NLA and the Internet Revolution


Canberra's libraries give generously of their facilities. This does not involve just keeping copies of other people's books. Along with having an excellent cafe and bookstore, the National Library of Australia (NLA) had a central role in getting the Australian Government on the web. In the 1990s a cabal of politicians, public servants, academics and industry people were working on making government information freely available online. At the time this was contrary to government policy: the government sold information, on paper, in its bookstores. It was decided each government agency would create a website. But there would need to be a central index and none of the central agencies wanted to do it. So the National Library of Australia stepped in and created the Australian Government's first home page. This was so successful that government policy was changed.

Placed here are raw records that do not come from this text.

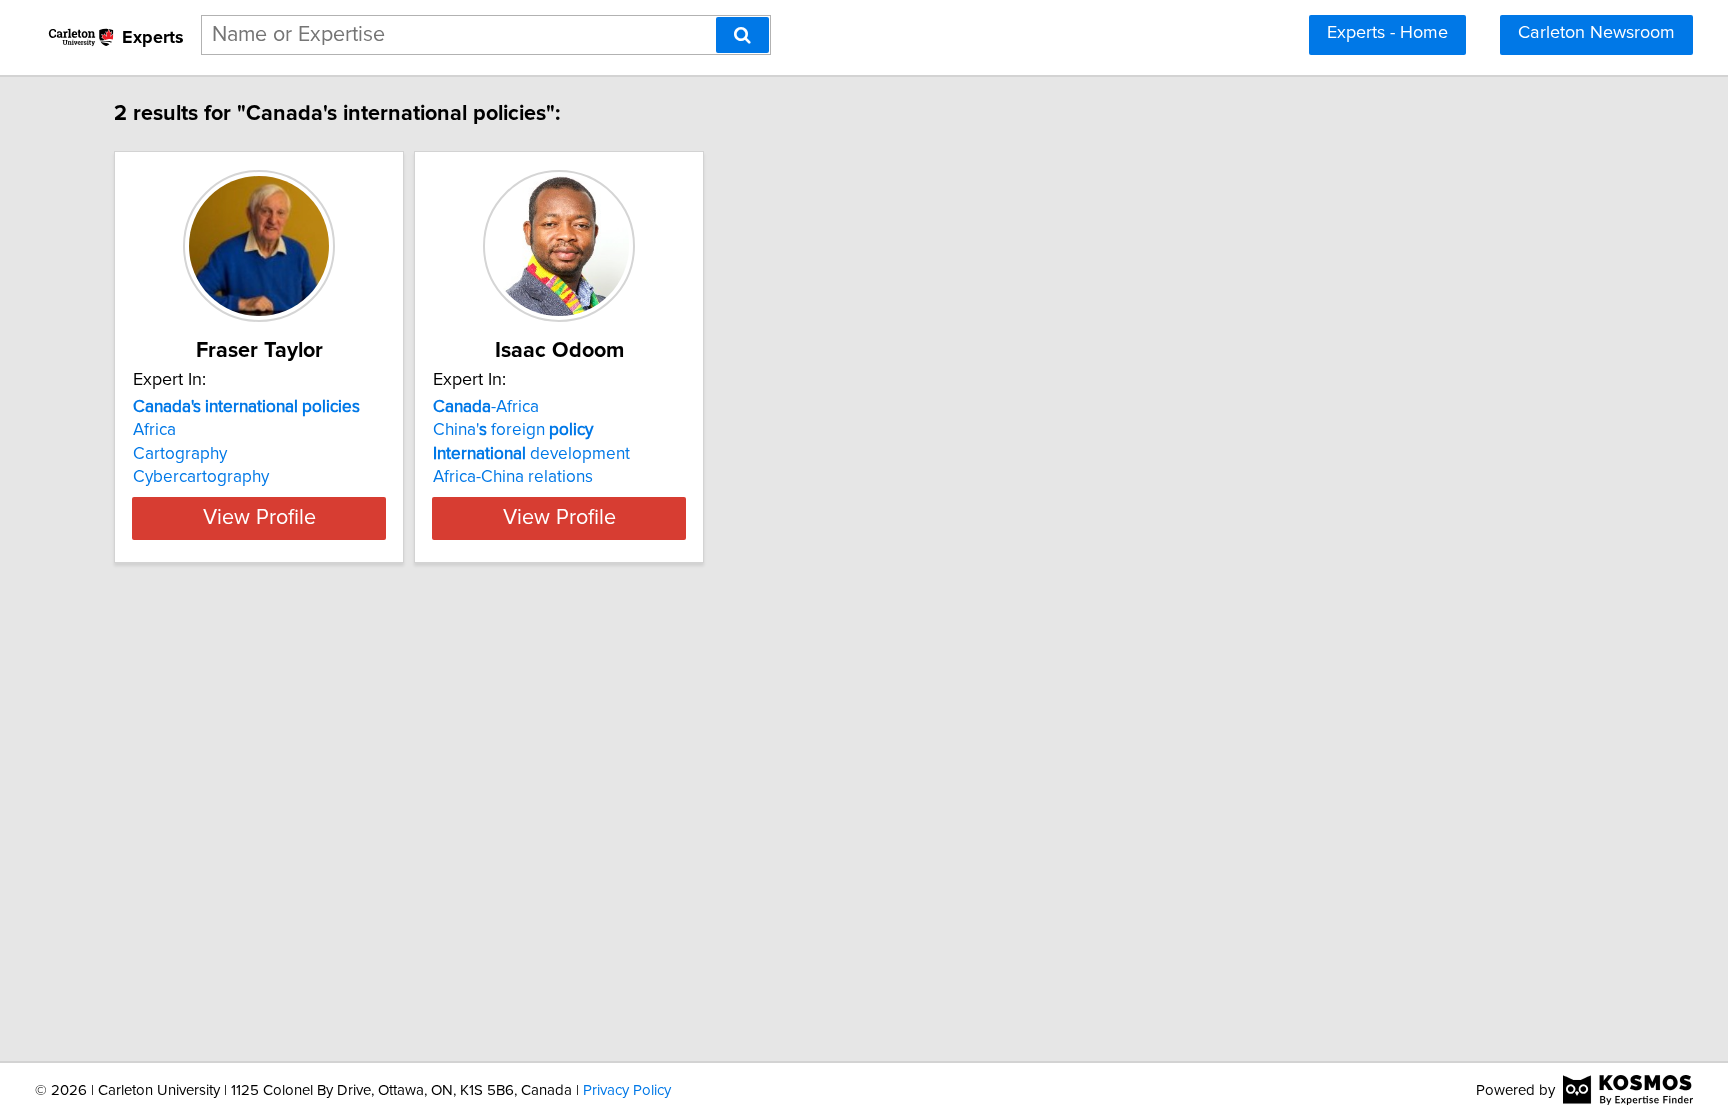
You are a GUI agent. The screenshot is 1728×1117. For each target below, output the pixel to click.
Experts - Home (1387, 33)
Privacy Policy (627, 1090)
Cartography (180, 454)
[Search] (742, 35)
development (531, 454)
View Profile (259, 518)
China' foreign (513, 430)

ANU and the Innovation Revolution


In my closing address for the 1998 Information Industry Outlook Conference in Canberra, I argued that Australia could emulate Cambridge (England) as a high technology industry center. I could put this confidently, not only because I had been and talked to the people doing it in Cambridge, but because I had read a book. Not really read the book, so much as devoured it. In the ANU's Hancock Library I found Segal Quince & Partners 1985 report on "The Cambridge phenomenon: the growth of high technology industry in a university town" (still in the ANU library). Over several days I made notes, appropriately, on a Cambridge Computer Z88. I included that Summary in a book, which is mentioned occasionally by Cambridge scholars (who apparently had difficulty finding a copy of their report). Technology companies are now springing up in Canberra, next to the ANU campus.

UNSW Canberra and the Education Revolution


Two decades later, I became almost by accident a mature age graduate university student. My studies were in online education and mostly conducted online, at institutions 1,000 km and 13,000 km away. But I found e-books not ideal for intensive study and was delighted to discover that all of Canberra's university libraries would let me borrow books. Most useful for education studies were the small and friendly Australian Catholic University library and UNSW Canberra. UNSW Canberra had a collection of books published decades ago by Open University UK (OUUK) on how to design, plan, budget and deliver distance education. These books had been overlooked in a rush to MOOCs as a new form of education, but many of the problems and solutions discovered with MOOCs has already been addressed decades ago by OUUK.

I left the Department of Defence in 1999, but DoD have now followed me to the ANU (paying for an extra floor in the new ANU Computer Science building). So its back to UNSW Library to brush up on cybersecurity.